The large transparency window in IR regions by Te- and Se-doped chalcogenide films is important owing to their applications in phase change memory devices, photodetectors, photovoltaics, solar cells, infrared detectors, etc.^1–5 Se-based materials are used for imaging and biomedical applications, whereas Te-based materials are used for infrared detectors and phase-change memory devices.⁶ Se-based chalcogenide compounds possess high transmission ability in the mid and far IR range and possess strong non-linearity.⁷ Se-based materials have advantages such as low melting point, low thermal conductivity, and stability, and they possess the property of easy formation of compounds with doping elements.^8,9 Similarly, Te has unique properties for cutting-edge technologies with chalcogenides.¹⁰ The high transmittance in the far infra-red regime is used for IR optics and optical fibers.^11,12 The ultrafast crystallization of Te-based materials is used in phase change optical data storage devices.^13–16 Binary compounds based on Te–Se alloys have been studied widely because they have fast access to information, great storage capacity, and electro photographic applications, such as laser printing and photoreceptors in photocopying.^17,18 Se–Te binary compounds have more advantages than pure Se because of their greater hardness, high photosensitivity, higher crystallization temperature, and low aging effects.
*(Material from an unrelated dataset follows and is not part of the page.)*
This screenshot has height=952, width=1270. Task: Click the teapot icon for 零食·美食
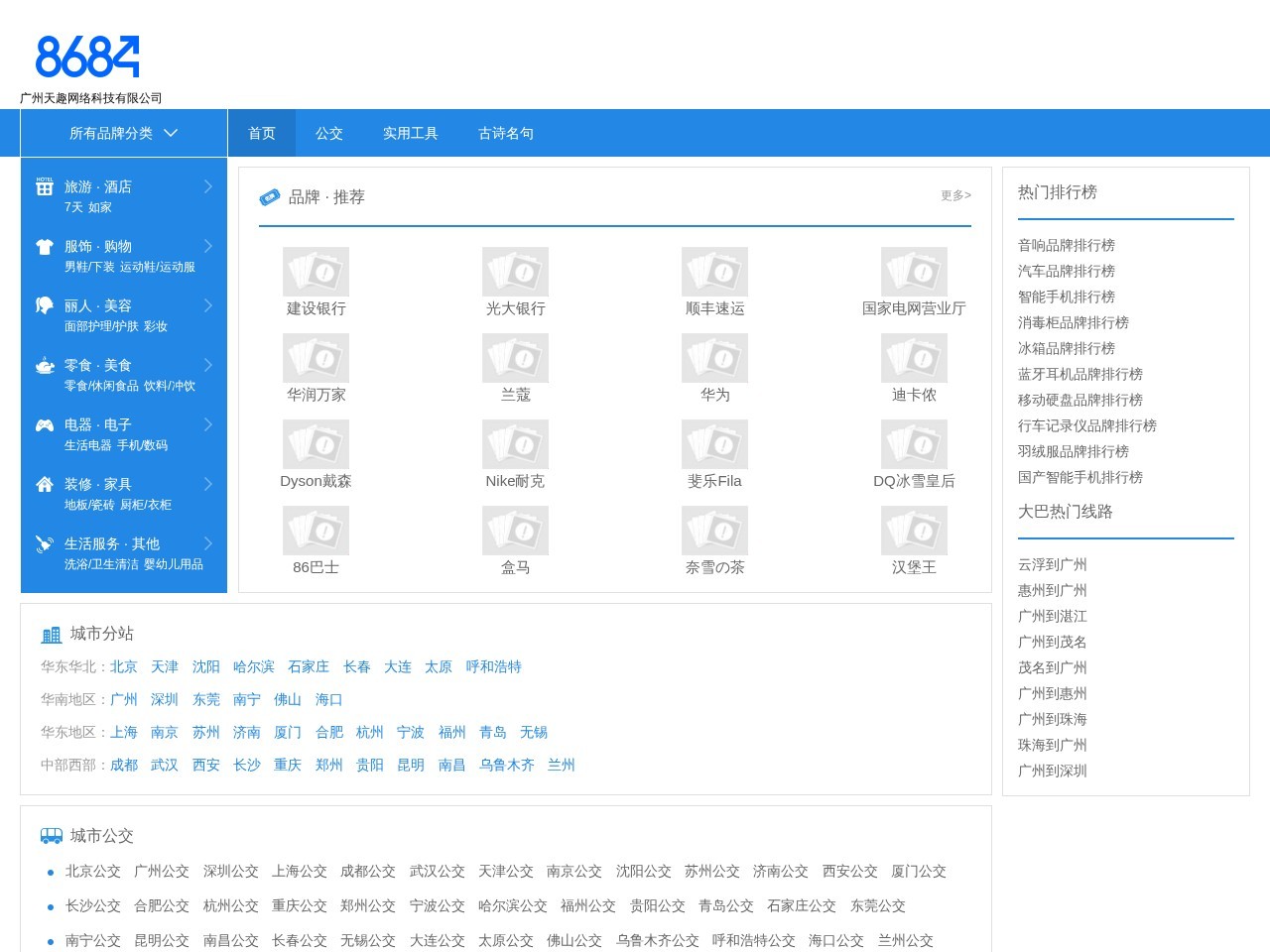click(45, 366)
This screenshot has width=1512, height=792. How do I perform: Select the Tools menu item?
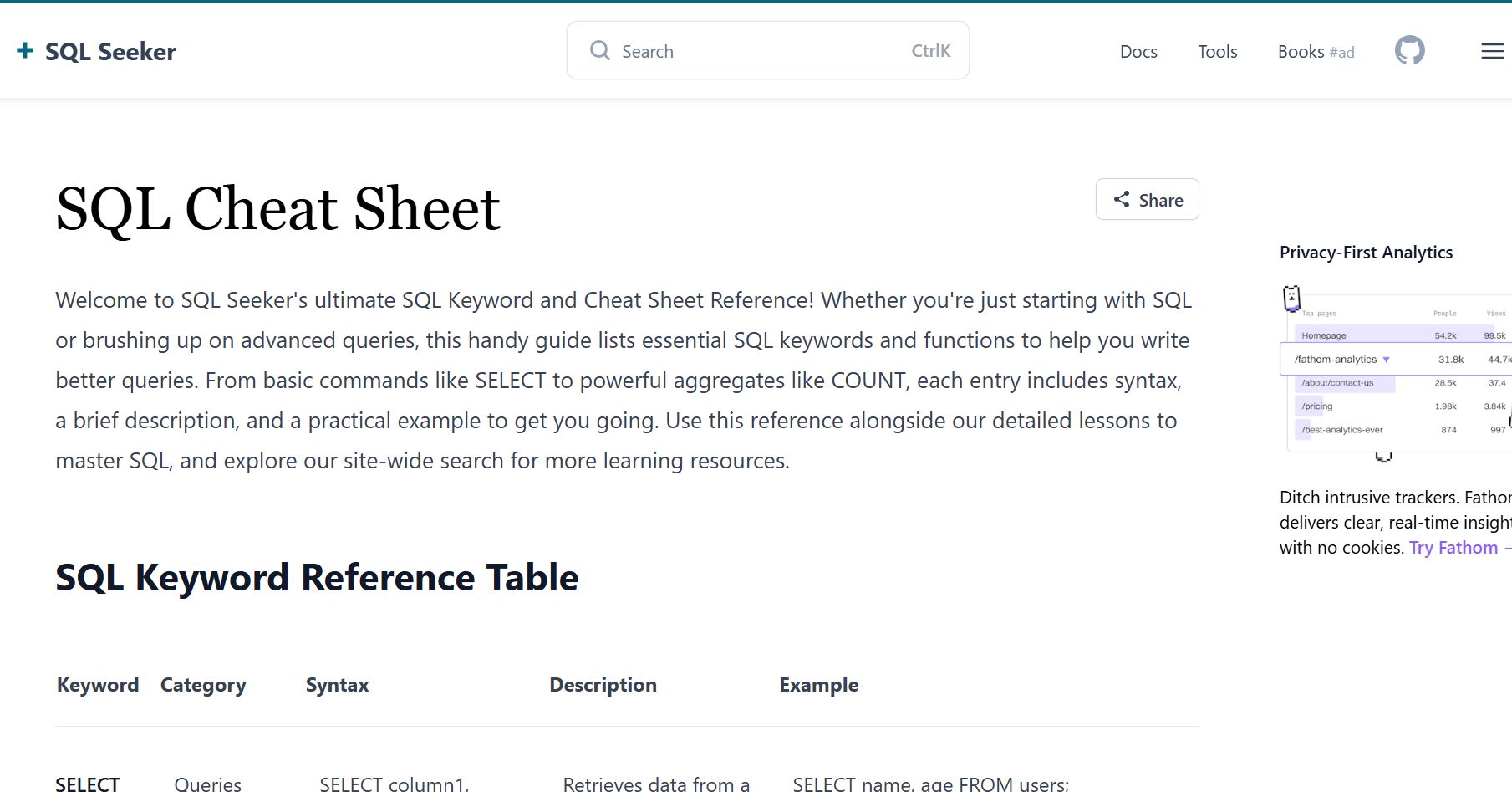(1217, 51)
The thin film forms of Se–Te compounds are promising owing to their wide applications.¹⁹ Se–Te alloys are prime candidates for thermoelectric power, and many semiconducting chalcogenide compounds have been reported for the direct energy conversion of thermal to electrical energy.^20,21 Thermally evaporated Se_xTe_1−x thin films with tuneable energy gaps are used for high-performance SWIR photodetector fabrication.² The additive of metallic components to the Se–Te matrix has led to high thermal stability.¹⁷ The introduction of In into either Te or Se is very attractive for various applications.
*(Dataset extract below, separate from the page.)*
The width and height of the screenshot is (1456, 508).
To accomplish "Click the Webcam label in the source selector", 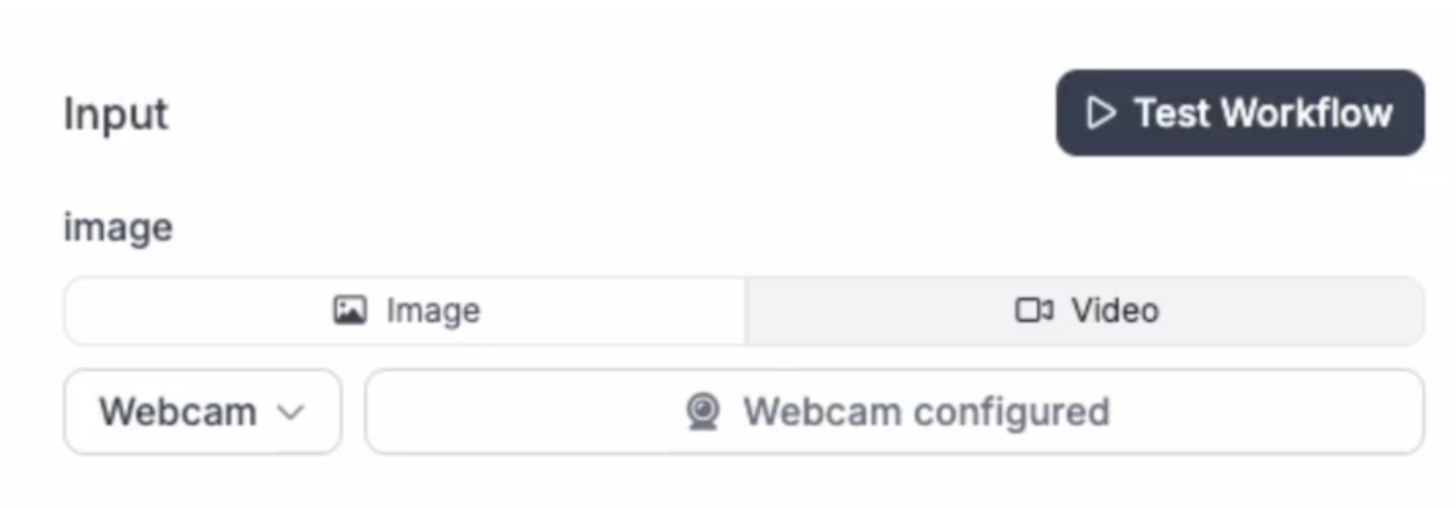I will pos(178,412).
In₂Te₃ is a layer III–IV type material that is sensitive to strain and pressure and is used for superconductor applications.²² The α-In₂Te₃ films have stable photo switching ability ranging from 370–1064 nm with a short response time of 15 ms. The good figure-of-merit, stability and broad spectral range of α-In₂Te₃ are used for next-generation photo detectors.²³ In₂Te₃ is having a direct band gap of ∼1.1 eV with a high absorption coefficient value of over 500–2500 nm, which makes it a suitable absorber layer in photovoltaic cells.^24,25

Similarly, In₂Se₃ has shown attractive properties and great potential in the applications of ferroelectric devices.²⁶ The leveraging of the semiconducting and ferroelectricity nature of α-In₂Se₃ and ferroelectric semiconductor field-effect transistors (FeSFETs) are made for neuromorphic instruments for brain-inspired intelligent systems.²⁷ The β-In₂Se₃ nanosheets are a type of indirect band gap semiconductors with E_g of ∼1.55 eV. Single nanosheet photodetectors possess fast response times and high photoresponsivity.²⁸ The facile integration, patterning, and packaging of high-quality 2D chalcogenide In₂Se₃ are used for wearable electronics, next-generation photodetector arrays, and integrated optoelectronic circuits.²⁹ However, ternary compounds with In–Se–Te are of great importance in research.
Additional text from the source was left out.